First Steps Towards a Runtime Analysis When Starting With a Good Solution

TL;DR

This paper initiates a mathematical analysis of evolutionary algorithms starting from good solutions, revealing how initialization quality affects performance and how adaptive parameters can improve outcomes.

Contribution

It introduces the first formal analysis of evolutionary algorithms with non-random initial solutions, highlighting the impact on algorithm performance and parameter tuning.

Findings

Better initial solutions can significantly improve algorithm performance.

Adaptive parameter strategies like self-adjusting and heavy-tailed choices are beneficial.

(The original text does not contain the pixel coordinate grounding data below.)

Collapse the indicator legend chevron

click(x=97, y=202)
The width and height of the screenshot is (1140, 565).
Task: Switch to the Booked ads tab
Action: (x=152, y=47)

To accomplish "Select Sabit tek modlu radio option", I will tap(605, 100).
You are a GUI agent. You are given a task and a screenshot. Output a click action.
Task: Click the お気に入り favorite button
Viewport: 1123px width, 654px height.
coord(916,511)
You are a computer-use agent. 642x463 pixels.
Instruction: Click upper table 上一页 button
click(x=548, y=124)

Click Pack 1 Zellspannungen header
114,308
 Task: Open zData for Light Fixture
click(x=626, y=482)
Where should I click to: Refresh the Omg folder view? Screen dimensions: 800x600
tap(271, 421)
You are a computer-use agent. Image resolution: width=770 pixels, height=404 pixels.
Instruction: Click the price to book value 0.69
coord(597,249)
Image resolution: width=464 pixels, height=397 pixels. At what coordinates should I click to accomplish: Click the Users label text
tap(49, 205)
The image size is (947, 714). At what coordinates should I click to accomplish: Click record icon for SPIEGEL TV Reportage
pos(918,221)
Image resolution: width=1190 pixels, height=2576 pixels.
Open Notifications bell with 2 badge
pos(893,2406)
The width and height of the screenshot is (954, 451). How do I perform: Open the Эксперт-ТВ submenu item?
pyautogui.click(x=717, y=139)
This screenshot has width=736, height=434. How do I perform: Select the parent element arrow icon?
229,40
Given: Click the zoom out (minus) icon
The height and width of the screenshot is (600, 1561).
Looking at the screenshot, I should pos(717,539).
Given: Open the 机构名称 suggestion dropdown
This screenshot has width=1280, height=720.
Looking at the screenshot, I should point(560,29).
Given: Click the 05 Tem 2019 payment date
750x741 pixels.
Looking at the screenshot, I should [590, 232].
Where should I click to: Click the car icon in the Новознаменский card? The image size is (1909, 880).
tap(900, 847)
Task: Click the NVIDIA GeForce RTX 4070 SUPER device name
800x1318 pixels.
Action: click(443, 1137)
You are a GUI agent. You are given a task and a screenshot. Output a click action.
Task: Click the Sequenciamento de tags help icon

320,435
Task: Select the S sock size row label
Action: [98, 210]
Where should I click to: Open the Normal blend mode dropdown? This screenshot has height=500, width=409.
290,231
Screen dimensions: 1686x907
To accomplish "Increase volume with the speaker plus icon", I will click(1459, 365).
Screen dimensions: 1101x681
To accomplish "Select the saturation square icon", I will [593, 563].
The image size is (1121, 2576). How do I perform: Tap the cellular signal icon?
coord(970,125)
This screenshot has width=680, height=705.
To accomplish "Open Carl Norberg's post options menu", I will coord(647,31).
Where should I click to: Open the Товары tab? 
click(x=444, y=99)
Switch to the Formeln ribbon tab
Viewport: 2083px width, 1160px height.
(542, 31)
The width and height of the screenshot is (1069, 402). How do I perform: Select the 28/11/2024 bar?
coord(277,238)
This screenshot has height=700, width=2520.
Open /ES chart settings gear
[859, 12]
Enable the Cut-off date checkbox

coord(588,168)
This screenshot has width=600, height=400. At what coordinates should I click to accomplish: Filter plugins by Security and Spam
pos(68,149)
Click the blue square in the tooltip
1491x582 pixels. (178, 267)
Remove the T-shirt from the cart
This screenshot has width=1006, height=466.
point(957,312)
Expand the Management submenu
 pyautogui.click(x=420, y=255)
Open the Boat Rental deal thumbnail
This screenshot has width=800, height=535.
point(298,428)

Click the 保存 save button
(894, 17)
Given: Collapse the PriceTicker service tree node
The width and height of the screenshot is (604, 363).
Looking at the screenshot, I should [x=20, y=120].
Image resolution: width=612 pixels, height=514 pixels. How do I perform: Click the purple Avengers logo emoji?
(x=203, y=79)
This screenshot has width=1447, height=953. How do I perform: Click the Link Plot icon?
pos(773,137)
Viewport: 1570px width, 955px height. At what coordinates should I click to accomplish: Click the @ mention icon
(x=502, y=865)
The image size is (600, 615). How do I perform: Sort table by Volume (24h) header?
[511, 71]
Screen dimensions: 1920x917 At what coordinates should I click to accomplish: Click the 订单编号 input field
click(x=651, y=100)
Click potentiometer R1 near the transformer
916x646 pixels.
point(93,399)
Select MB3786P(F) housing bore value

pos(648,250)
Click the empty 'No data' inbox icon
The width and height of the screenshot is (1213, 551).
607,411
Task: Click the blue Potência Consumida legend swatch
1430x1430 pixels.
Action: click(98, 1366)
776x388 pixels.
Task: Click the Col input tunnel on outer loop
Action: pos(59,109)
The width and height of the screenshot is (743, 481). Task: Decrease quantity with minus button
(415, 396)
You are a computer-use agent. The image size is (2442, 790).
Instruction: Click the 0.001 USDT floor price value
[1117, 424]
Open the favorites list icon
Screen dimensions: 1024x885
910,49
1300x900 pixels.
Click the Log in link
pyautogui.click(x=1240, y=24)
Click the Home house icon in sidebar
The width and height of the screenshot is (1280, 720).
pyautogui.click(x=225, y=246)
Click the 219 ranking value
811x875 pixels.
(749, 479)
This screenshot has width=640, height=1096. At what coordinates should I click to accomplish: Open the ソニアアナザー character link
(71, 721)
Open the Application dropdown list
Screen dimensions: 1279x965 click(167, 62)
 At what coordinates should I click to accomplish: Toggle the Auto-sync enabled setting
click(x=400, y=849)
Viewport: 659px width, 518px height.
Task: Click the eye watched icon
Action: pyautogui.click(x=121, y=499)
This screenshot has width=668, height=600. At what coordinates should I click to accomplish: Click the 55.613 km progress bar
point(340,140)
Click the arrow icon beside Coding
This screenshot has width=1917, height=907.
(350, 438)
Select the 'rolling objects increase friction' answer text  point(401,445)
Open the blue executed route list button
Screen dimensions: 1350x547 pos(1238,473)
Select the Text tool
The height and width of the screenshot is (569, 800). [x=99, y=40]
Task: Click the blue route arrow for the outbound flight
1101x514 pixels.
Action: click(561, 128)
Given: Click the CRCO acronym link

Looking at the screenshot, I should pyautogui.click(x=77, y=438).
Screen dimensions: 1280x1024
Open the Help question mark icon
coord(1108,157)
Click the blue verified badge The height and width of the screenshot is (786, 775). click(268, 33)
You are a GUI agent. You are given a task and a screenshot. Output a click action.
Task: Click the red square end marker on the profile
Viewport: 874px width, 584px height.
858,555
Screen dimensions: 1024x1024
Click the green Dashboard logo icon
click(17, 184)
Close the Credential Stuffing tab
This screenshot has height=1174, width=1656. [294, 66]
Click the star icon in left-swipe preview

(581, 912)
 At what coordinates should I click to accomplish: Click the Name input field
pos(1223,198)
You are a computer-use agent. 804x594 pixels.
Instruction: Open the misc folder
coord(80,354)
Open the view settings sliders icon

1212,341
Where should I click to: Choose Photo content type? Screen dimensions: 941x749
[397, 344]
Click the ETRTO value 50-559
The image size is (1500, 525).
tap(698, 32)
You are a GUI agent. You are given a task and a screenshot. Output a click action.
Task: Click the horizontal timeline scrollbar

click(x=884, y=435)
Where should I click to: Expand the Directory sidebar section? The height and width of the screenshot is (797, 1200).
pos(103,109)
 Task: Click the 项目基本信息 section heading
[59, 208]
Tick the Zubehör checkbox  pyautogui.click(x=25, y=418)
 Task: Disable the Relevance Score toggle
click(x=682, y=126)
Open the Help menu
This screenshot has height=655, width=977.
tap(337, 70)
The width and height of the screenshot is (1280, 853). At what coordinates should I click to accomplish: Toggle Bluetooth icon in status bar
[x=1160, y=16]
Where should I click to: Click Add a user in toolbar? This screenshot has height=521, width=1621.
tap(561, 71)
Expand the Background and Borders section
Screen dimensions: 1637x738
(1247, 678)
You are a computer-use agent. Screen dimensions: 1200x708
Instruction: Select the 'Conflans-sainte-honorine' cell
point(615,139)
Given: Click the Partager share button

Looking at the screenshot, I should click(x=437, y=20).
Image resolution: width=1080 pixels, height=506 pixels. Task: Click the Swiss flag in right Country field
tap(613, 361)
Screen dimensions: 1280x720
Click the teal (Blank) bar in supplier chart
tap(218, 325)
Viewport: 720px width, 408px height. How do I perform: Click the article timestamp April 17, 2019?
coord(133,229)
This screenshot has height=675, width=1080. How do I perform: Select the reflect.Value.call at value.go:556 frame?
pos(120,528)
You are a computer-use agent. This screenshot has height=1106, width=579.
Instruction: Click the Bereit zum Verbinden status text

There is a gap between current algorithms and the optimal exploitation of good initial solutions.

Abstract

The mathematical runtime analysis of evolutionary algorithms traditionally regards the time an algorithm needs to find a solution of a certain quality when initialized with a random population. In practical applications it may be possible to guess solutions that are better than random ones. We start a mathematical runtime analysis for such situations. We observe that different algorithms profit to a very different degree from a better initialization. We also show that the optimal parameterization of the algorithm can depend strongly on the quality of the initial solutions. To overcome this difficulty, self-adjusting and randomized heavy-tailed parameter choices can be profitable. Finally, we observe a larger gap between the performance of the best evolutionary algorithm we found and the corresponding black-box complexity. This could suggest that evolutionary algorithms better exploiting good initial solutions are still to be found. These first findings stem from analyzing the performance of the $(1+1)$ evolutionary algorithm and the static, self-adjusting, and heavy-tailed $(1 + (\lambda,\lambda))$ GA on the OneMax benchmark. We are optimistic that the question how to profit from good initial solutions is interesting beyond these first examples.